__WHAT YOU SHOULD DO__
All lines in the records below that hold "axis" are to be shown.

BEGIN

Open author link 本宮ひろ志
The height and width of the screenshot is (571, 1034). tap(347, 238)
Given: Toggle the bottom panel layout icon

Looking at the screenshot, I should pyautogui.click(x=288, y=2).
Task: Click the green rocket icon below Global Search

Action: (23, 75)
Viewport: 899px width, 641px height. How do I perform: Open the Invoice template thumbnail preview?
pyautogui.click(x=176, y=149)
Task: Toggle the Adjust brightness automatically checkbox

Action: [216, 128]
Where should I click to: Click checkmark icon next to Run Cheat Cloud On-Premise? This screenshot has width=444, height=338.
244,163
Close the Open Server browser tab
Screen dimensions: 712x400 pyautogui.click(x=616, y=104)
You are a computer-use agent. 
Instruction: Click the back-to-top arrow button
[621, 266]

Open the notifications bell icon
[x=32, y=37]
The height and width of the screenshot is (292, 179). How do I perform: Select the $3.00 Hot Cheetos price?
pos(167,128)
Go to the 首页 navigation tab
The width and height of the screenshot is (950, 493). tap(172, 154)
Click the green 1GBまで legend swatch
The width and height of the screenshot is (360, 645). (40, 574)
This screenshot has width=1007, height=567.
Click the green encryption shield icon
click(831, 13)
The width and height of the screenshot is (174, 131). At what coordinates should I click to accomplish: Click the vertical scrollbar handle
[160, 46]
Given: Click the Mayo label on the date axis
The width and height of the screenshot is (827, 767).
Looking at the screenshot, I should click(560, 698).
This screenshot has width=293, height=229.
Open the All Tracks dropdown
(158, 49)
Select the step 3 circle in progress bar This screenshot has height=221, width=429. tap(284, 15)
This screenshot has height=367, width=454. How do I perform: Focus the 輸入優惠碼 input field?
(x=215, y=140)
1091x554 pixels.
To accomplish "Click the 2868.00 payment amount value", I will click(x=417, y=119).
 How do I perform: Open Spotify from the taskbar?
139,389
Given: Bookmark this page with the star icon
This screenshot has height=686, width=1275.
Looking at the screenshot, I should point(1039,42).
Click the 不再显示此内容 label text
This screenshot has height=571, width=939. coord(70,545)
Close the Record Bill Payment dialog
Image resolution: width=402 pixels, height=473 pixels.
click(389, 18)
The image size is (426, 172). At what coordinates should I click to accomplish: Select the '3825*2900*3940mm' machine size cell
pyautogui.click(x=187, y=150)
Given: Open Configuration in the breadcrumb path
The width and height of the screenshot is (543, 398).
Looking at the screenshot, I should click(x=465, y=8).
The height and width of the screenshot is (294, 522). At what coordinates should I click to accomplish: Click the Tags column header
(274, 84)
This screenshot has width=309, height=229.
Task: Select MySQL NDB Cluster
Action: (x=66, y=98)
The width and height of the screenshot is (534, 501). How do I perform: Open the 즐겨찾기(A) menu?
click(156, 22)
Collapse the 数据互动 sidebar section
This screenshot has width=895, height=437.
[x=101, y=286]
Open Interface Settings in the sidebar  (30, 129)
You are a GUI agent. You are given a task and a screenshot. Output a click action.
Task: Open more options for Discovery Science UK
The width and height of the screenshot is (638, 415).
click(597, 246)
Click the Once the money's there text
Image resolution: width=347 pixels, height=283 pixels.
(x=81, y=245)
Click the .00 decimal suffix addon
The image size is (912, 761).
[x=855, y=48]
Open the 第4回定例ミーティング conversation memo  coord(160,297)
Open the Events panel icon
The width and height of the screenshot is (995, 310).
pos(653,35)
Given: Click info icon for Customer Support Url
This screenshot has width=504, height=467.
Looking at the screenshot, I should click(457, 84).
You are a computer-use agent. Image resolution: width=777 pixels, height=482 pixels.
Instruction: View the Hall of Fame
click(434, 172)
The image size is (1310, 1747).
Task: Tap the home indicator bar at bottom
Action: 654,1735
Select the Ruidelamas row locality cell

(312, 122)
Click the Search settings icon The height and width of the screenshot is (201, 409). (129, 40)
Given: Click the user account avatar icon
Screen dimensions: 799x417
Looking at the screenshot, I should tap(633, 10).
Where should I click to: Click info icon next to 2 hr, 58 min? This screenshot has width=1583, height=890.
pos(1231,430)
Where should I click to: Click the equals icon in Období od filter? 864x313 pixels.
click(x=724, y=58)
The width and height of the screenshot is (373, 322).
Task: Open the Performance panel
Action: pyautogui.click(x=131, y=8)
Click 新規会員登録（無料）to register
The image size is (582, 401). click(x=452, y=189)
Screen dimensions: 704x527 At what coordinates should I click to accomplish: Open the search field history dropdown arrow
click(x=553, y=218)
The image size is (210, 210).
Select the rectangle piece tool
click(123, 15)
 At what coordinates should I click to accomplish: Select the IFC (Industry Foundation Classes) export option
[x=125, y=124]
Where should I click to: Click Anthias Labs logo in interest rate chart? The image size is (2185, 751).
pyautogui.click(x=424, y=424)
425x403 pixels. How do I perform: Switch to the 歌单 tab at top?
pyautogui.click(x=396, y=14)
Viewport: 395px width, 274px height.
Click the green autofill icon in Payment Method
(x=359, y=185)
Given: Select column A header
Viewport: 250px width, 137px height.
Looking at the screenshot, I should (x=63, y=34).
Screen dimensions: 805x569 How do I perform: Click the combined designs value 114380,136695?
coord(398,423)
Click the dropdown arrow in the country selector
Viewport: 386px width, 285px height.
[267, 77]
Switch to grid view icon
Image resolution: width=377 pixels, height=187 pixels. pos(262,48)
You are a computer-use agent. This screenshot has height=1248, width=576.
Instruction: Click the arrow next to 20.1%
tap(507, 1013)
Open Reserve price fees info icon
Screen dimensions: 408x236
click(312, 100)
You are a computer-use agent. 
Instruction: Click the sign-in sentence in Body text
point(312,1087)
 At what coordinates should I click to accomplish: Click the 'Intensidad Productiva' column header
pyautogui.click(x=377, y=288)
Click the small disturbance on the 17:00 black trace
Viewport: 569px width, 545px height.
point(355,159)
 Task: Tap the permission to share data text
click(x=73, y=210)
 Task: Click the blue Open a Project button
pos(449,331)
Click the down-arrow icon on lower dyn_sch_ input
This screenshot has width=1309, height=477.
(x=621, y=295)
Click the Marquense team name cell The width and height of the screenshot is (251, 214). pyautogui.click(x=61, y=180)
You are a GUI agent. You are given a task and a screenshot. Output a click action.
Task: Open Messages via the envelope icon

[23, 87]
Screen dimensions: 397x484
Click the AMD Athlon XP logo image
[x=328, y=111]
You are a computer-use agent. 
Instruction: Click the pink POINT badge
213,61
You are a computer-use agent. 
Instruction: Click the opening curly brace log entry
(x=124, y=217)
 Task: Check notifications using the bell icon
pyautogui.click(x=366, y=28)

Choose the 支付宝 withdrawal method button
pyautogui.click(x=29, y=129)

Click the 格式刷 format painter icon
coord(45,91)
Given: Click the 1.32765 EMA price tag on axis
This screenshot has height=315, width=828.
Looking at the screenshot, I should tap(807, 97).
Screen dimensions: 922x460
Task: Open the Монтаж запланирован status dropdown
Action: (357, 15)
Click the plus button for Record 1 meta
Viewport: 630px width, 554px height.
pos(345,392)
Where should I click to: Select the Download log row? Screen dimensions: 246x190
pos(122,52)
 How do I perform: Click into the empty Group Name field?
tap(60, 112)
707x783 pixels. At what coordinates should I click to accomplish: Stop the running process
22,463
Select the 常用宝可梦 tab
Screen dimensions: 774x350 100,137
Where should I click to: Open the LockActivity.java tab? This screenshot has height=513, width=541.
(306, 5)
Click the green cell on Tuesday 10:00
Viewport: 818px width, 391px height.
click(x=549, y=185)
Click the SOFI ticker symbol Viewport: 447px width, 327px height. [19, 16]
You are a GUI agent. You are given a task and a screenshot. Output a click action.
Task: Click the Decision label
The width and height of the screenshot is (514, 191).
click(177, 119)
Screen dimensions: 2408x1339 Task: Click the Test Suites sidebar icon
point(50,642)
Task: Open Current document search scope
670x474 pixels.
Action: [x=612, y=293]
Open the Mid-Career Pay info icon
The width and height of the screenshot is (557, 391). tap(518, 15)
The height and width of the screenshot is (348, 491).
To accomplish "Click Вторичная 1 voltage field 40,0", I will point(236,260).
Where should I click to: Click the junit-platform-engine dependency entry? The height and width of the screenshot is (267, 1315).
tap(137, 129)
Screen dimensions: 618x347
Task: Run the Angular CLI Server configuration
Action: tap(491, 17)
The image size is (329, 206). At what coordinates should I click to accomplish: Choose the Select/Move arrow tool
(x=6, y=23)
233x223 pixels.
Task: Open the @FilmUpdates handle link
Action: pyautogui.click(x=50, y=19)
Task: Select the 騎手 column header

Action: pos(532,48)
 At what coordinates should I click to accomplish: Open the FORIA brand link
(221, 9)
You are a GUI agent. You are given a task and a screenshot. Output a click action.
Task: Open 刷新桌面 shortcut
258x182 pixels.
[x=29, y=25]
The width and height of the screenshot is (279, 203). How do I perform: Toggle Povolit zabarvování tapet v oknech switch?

END

__TASK OUTPUT__
Given: Click the Mayo label on the date axis
Given: Click the 1.32765 EMA price tag on axis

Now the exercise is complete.